3. A cirrose hepática pode ser curada?

A cirrose hepática não pode ser curada. No entanto, nas fases iniciais, com uma dieta e tratamento adequados, é possível retardar a progressão da doença e melhorar a qualidade e a duração da vida.

4. Como é que posso determinar a presença de cirrose?

O diagnóstico da cirrose hepática baseia-se nas manifestações clínicas, nos métodos laboratoriais e instrumentais de investigação, tais como análises ao sangue (análises ao sangue em geral, análises bioquímicas ao sangue, análises ao sangue para deteção de hepatites virais, etc.), ecografia abdominal ou TAC e, em casos duvidosos, biópsia hepática.

5. Qual é a diferença entre cirrose hepática e cancro do fígado?

A cirrose hepática é uma doença hepática crónica associada à formação de cicatrizes no tecido hepático e a uma função hepática deficiente, enquanto o cancro do fígado (carcinoma hepatocelular) é um tumor maligno.

6. Quais são as fases da cirrose hepática?

A cirrose hepática divide-se em quatro fases, consoante o grau de lesão hepática e a função do órgão: compensada, subcompensada, descompensada e terminal.

7. Cirrose hepática em mulheres e homens – existem diferenças?

A cirrose hepática nas mulheres e nos homens manifesta sintomas semelhantes, sendo que as perturbações hormonais aparecem mais cedo nas mulheres e os sintomas de hipertensão portal nos homens.

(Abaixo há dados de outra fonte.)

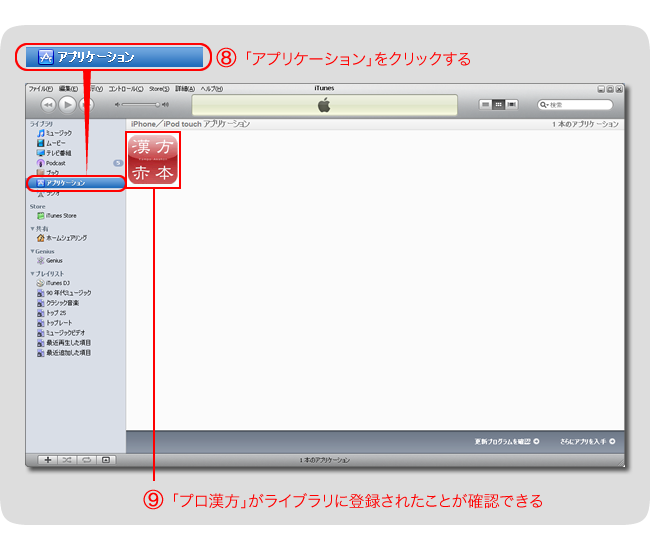
Task: Click the previous track rewind button
Action: [48, 104]
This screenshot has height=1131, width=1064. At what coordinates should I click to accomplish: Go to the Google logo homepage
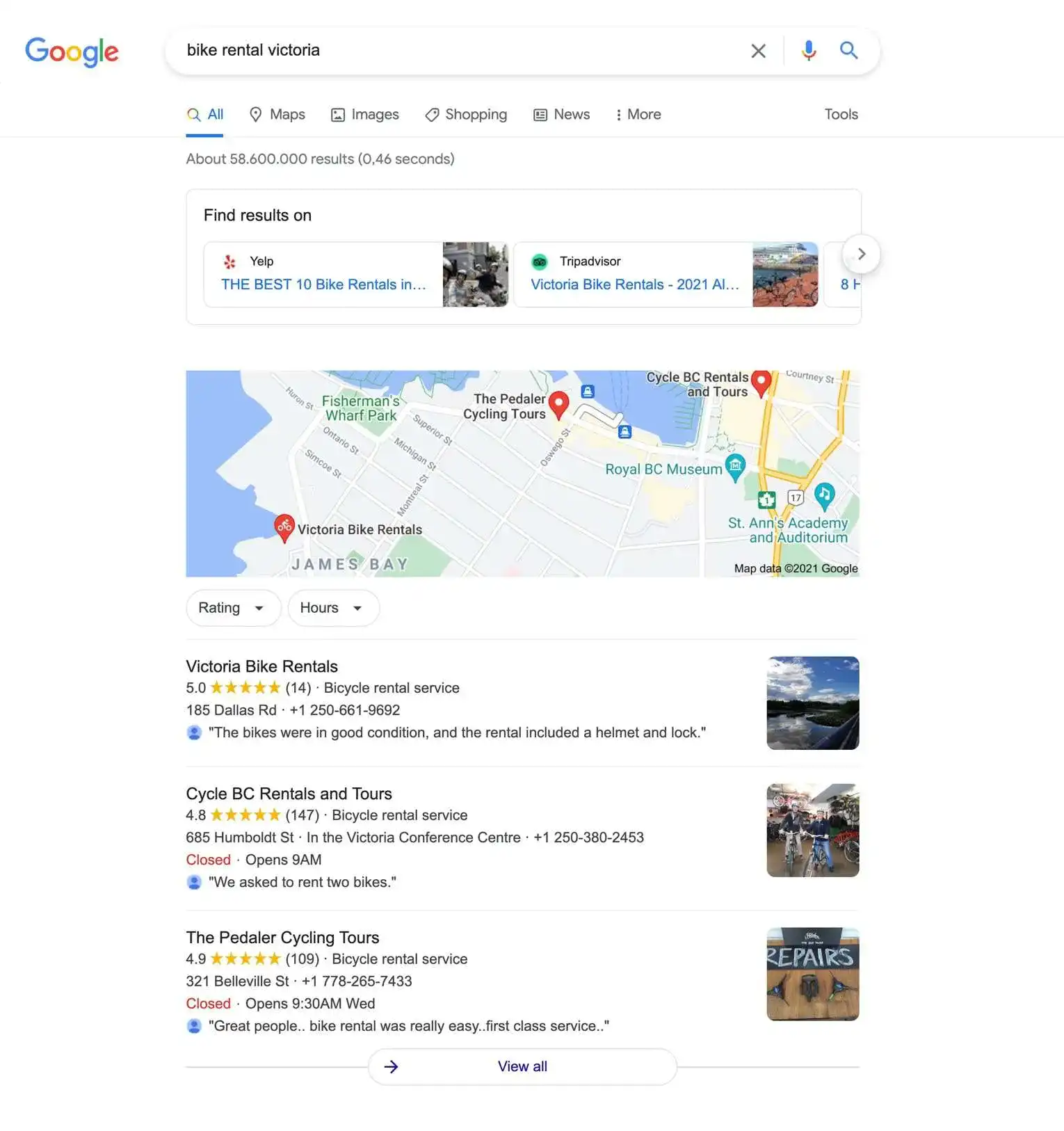(x=72, y=51)
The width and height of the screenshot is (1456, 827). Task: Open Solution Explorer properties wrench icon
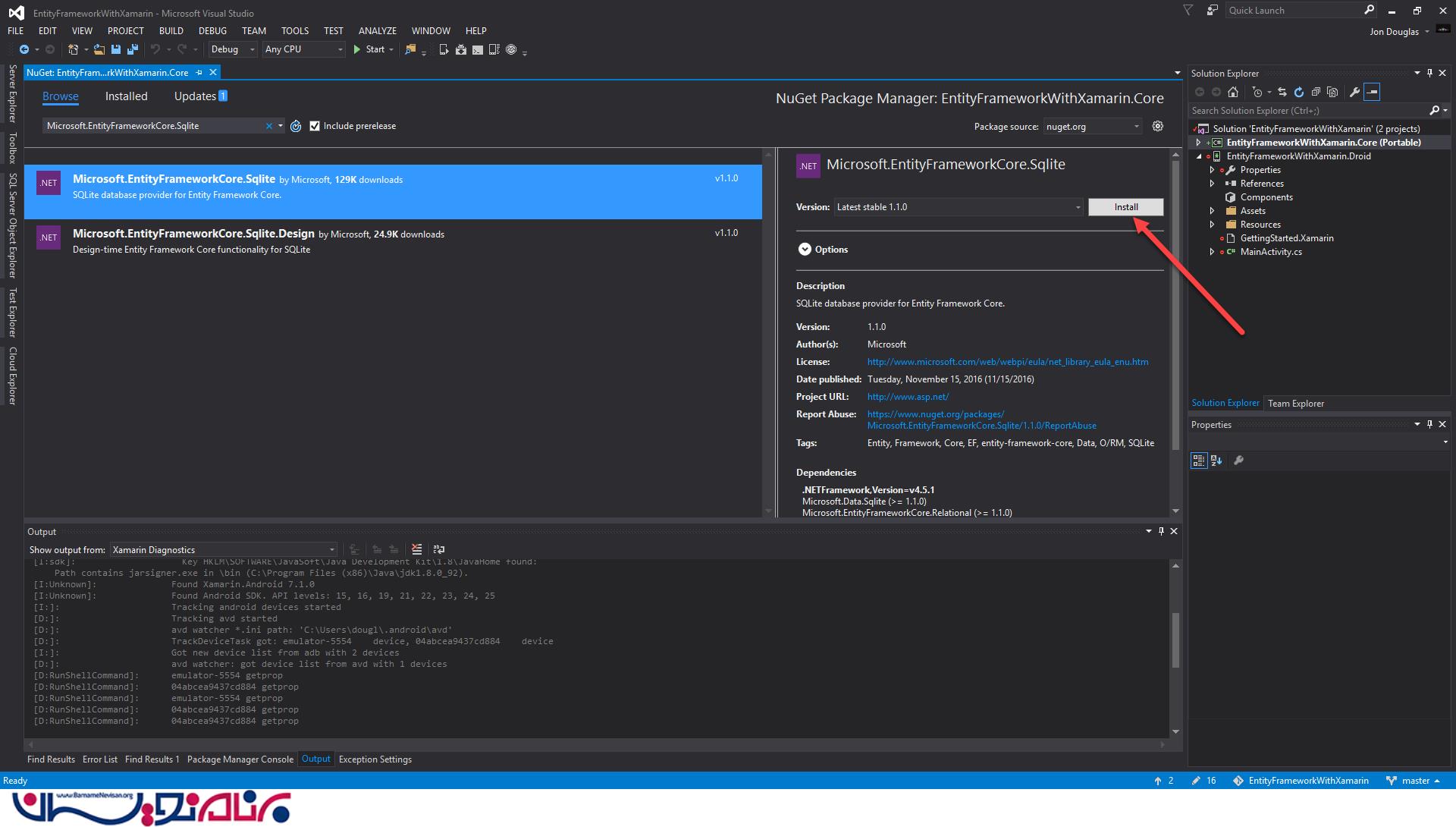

Quanto às particularidades de origem, a cirrose nas mulheres desenvolve-se mais frequentemente no contexto de doenças auto-imunes ou de exposição a toxinas (álcool), e nos homens mais frequentemente no contexto de hepatite viral ou alcoolismo.

8. Quais são os perigos da cirrose hepática?

A cirrose hepática pode causar uma série de complicações graves, incluindo insuficiência hepática, hipertensão portal, ascite, varizes hemorrágicas e aumenta significativamente o risco de carcinoma hepatocelular. Em fases terminais, as complicações da cirrose podem ser fatais.